My husband Arnie and I had started house hunting one month earlier, but saw nothing that felt right for us. When we drove out to the countryside to visit an old brick farmhouse by a small river, that changed. From the first moment I felt captivated, even though it needed much professional remodeling. Something about the place made me feel at home. After touring the house, our realtor took us out to a red barn on the backside of the property. Studying the barn’s layout, Arnie said, “The partial wall near the doorway would make a great place for a work bench.”
Buying the house was all we could afford at first. Any thoughts about remodeling were set aside for the distant future. Painting some of the walls and buying a few yards of pretty fabric remnants to make curtains, was all we could afford. While I worked at branding our home with my signature style, Arnie was doing the same thing outside, only in a man’s way. He set to work building his red barn work bench shortly after we moved in on the 3rd of October.
The chill of winter soon set in and the workbench in the barn quickly lost its appeal behind drifts of snow, which made it hard for Arnie to even get to it.
During January, the warmth of our wood-furnace-heated basement made Arnie eye-up a stone wall between the furnace area and my washer, dryer, canning shelves and freezer area. For this new work bench, he salvaged two display tables from Marshfield’s downtown J.C. Penney store’s closing. He put one on top of the other and laid down a sturdy board work surface.
The small white garage at the end of our driveway had suffered a small amount of fire damage before we’d bought the property. When spring arrived, Arnie went out to fix it. He lined the walls with boards from an old house, then installed a work bench in front of where my car parked. Next, he hung used kitchen cabinets on each side of the window. Hooks to hold rakes, hoes and shovels lined the walls.
Years passed and we finally began remodeling the house, which we discovered had never been insulated. The first room we worked on was the children’s bedroom. The kitchen, dining and living rooms followed slowly.
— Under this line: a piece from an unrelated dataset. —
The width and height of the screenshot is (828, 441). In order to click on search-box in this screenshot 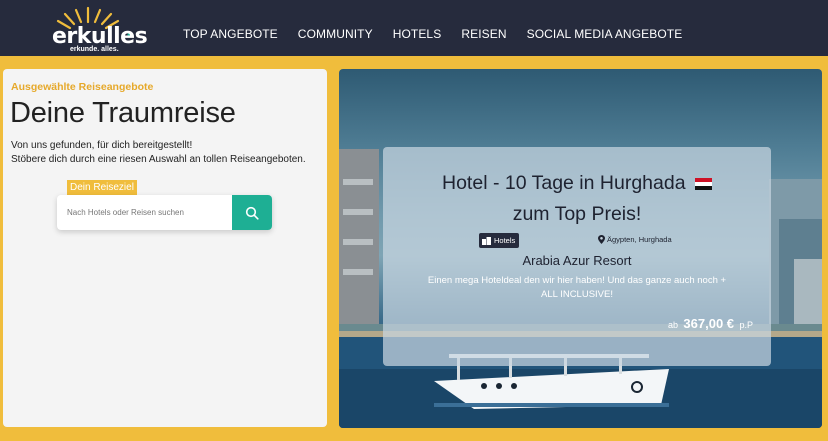, I will do `click(164, 212)`.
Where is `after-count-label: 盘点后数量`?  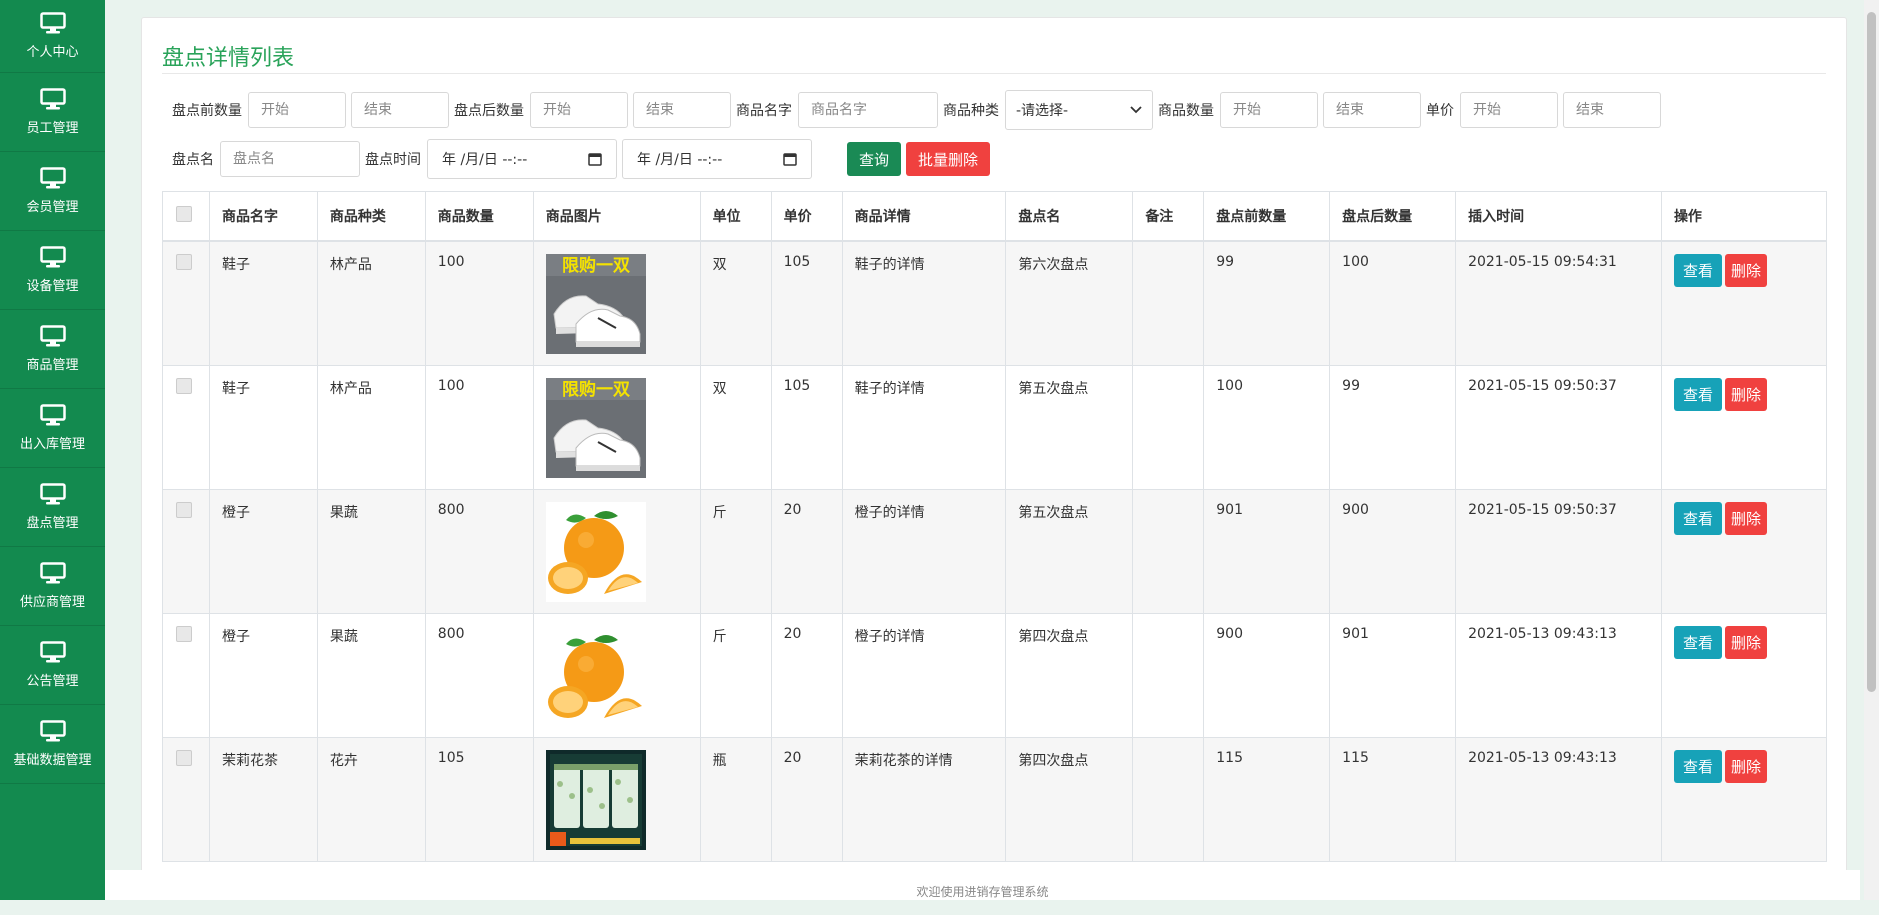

Our daughters were starting high school by the time Arnie decided he needed more storage space. When he found a Quonset building someone didn’t want, he took it apart, brought it home and put it up. One day when supper was ready, I went out to find him. He was building a work bench in the Quonset building. I gave him a look that said, “Another workshop?”.
Interpreting “the look”, Arnie explained defensively, “This is my welding work shop.”
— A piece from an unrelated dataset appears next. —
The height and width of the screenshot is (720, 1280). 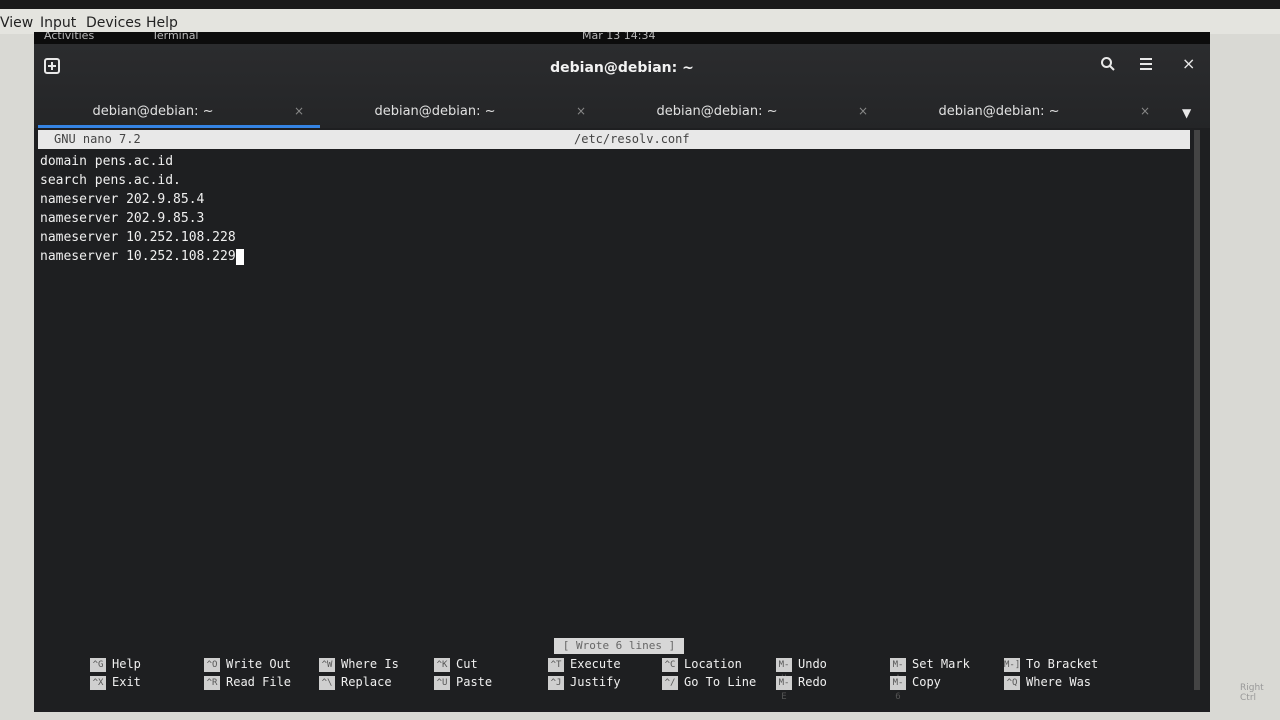 I want to click on nano-titlebar: GNU nano 7.2 /etc/resolv.conf, so click(x=614, y=140).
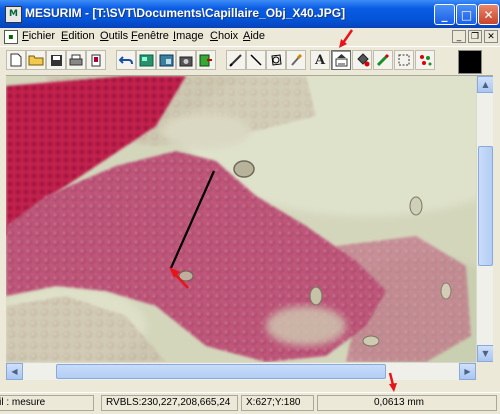  I want to click on print-preview-icon, so click(96, 60).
Our youngest daughter was in college when Arnie decided to put up a large pole building in our yard. One Friday night I arrived home with our college girl and found Arnie tending tall, leaping flames where the small white garage had once been.
Noticing our latest building project, a neighbor quipped, “Why don’t you put a roof over your entire property while you’re at it?”
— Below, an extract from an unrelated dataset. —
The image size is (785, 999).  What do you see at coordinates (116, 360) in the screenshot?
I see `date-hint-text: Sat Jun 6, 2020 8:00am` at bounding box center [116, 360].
The new shed is where Arnie built his fifth work bench. It was the biggest, best equipped work bench of all that he had made up to this point. It has a heavy-duty vice and shelves installed nearby to store his drills, saws and other hand tools. A rack on one wall is for nut and bolt storage. A table saw sits in the middle of the shop.
After my husband passed away ten years ago, I charged myself with the task of sorting and eliminating clutter Arnie had left behind on his work benches and in the sheds. Since then, I occasionally use the work bench in the basement and the big one in the shed for craft and repair projects.
Tammie, my youngest daughter, who lives in the Twin Cities has been looking for a small house to buy for the past year. When she first started her search, she said to me, “I want to quit paying rent.” Last month she finally found a house that fits all of her criteria. It is small, has very little lawn to care for, has no carpeting and was built in the early 1900’s. She put in an offer that was accepted.
Tammie sent me pictures of the house via Facebook. Together, we took a virtual tour of her new home. We studied the siding and flowerbeds. We counted cupboards, shelves and electric outlets in the living, dining, kitchen, bath and bedroom.
After making a second visit to the house, Tammie’s pictures of the two-room basement made me exclaim, “Oh, look at that! Daddy’s already been at your house! He’s left his signature.” A small work bench was nestled next to a window with a peg board wall for hanging tools.